Fratelli d’Italia cala sotto la soglia simbolica del 29 per cento. Un segnale che, seppur ridotto a pochi decimali nella Supermedia di YouTrend per AGI, assume un peso politico più ampio della semplice variazione percentuale. È la prima volta che accade nel 2025. Il dato si ferma al 28,9%, con un calo dello 0,8 rispetto alla rilevazione del 20 marzo. Una flessione che, per quanto attribuibile in parte a un “outlier” statistico – un sondaggio fuori scala rispetto agli altri – fa rumore nei palazzi della politica e solleva interrogativi nel centrodestra.
Sondaggi politici, Meloni giù sotto il 29%. È l'inizio della fine?
Il segnale è chiaro: Fratelli d’Italia perde consensi e trascina con sé tutta la coalizione di governo. Il centrodestra nel suo complesso scende al 47,9%, perdendo anch’esso 0,8 punti. Non un crollo, ma una battuta d’arresto che alimenta il malcontento in alcuni ambienti interni, già in fibrillazione per le tensioni sul premierato, le scelte in politica estera e la gestione dei fondi europei. Parallelamente, il Movimento Cinque Stelle torna sopra il 12% (12,1%, con un +0,3), mostrando segni di vitalità in un contesto di apparente stallo per il centrosinistra, con il Pd stabile al 22,7% (-0,2). La Lega guadagna due decimali e sale all’8,8%, ma senza veri segnali di rilancio strutturale.
Dazi, Pnrr e stanchezza di governo
Cosa sta pesando sul partito della presidente del Consiglio? Sul tavolo ci sono almeno tre fattori. Il primo è la crisi nei rapporti con gli alleati, sia interni che europei. Il secondo, le conseguenze economiche e diplomatiche dei dazi imposti dagli Stati Uniti, che mettono in difficoltà l’export italiano e generano tensioni a Bruxelles. Il terzo, forse il più silenzioso ma anche il più pericoloso per l’esecutivo, è l’effetto “stanchezza”: un governo in carica da oltre due anni, sempre più percepito come distante e in difficoltà sulla gestione quotidiana, dai rincari al caos trasporti, fino ai ritardi del Pnrr.

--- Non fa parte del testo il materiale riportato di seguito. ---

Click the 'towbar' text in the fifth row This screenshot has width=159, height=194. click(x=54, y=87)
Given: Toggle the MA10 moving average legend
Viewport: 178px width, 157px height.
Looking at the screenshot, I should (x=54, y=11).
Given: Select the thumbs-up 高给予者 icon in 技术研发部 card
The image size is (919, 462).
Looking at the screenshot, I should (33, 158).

Meloni e l’onda che non cresce più
Nella stanza dei bottoni di Palazzo Chigi il dato viene letto con prudenza. Nessun allarme, ufficialmente. Ma l’attenzione è massima. Perché per la prima volta da mesi, la traiettoria del consenso non è più ascendente. E la tenuta della leadership di Giorgia Meloni, finora basata su un racconto solido e su un consenso diffuso, inizia a mostrare piccole crepe. Non si tratta solo di numeri, ma di narrazione. E se il racconto vacilla, il rischio di una frattura politica è dietro l’angolo.

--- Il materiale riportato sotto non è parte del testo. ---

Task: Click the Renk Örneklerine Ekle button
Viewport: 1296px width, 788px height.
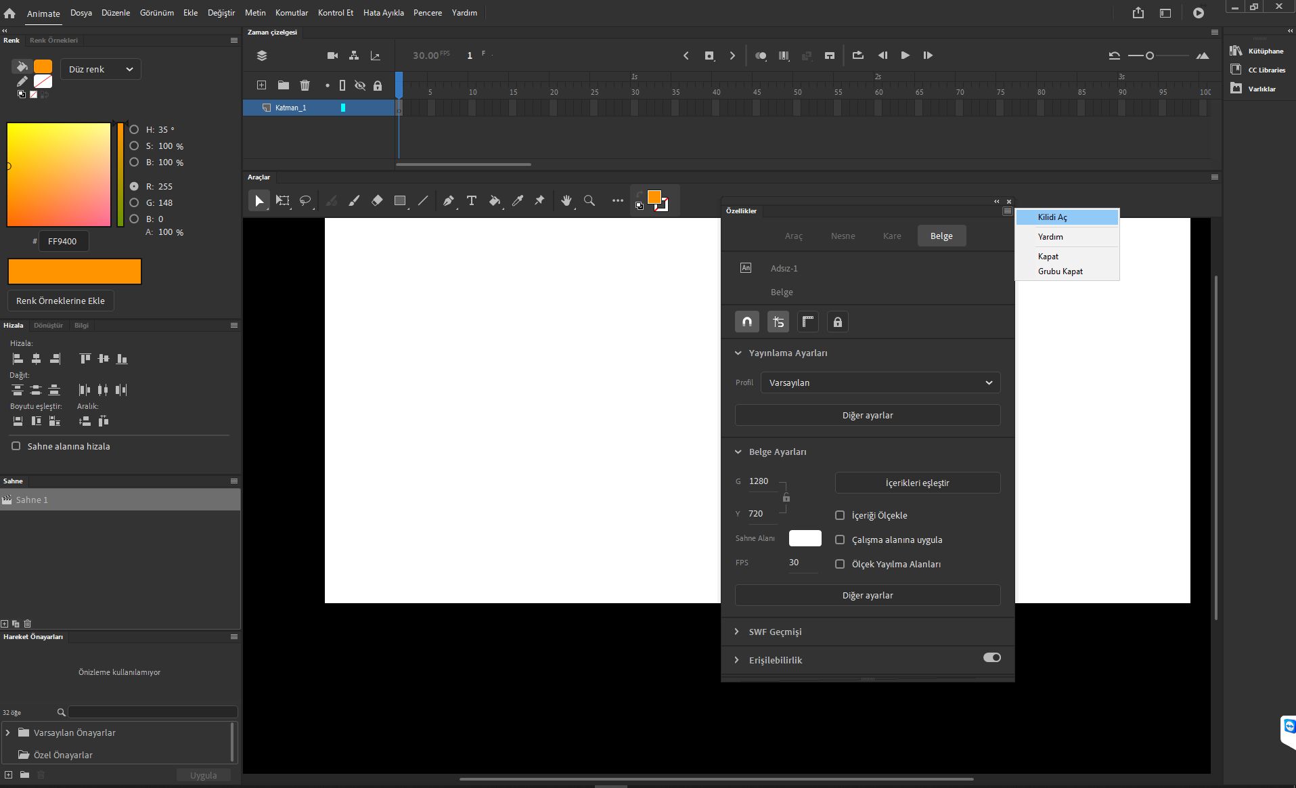Action: (x=60, y=301)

Effetto outlier o nuovo scenario?
Gli esperti di statistica mettono in guardia dall’allarmismo: il calo di FdI potrebbe dipendere da un sondaggio anomalo, non rappresentativo. Un cosiddetto “outlier” che distorce la media aggregata. Ma il clima intorno alla premier è cambiato, e anche chi le è più vicino comincia a notarlo. I sondaggi, del resto, non sono profezie ma termometri. E questo termometro segna una lieve febbre. Basterà un’aspirina per tornare al 30%, o siamo di fronte all’inizio di un nuovo ciclo?
Caccia al centro e prove di ricollocazione
Nel frattempo, nel sottobosco parlamentare si muovono le prime pedine. Azione si astiene sul Def e Carlo Calenda assicura di non flirtare con Meloni, ma nei corridoi la cautela di alcune forze centriste viene letta come l’attesa di un cambio di vento. Forza Italia resta sotto al 10%, e si interroga sul suo futuro dopo Berlusconi. La sinistra, pur senza crescere, guadagna qualche decimale (Verdi e Sinistra al 6,2%) ma non riesce a offrire un’alternativa credibile.
L’elettorato che osserva (e diserta)
La variabile più temuta, in ogni caso, resta l’astensionismo. L’erosione silenziosa di partecipazione che da anni corrode la democrazia italiana. Anche in questa Supermedia non mancano i segnali: la somma degli “altri” partiti e delle liste fuori dai radar delle grandi coalizioni sale al 4,1% (+0,8), segno di una crescente ricerca di soluzioni alternative. Ma il vero punto è: se l’onda Meloni ha smesso di crescere, chi sarà in grado di cavalcare la prossima?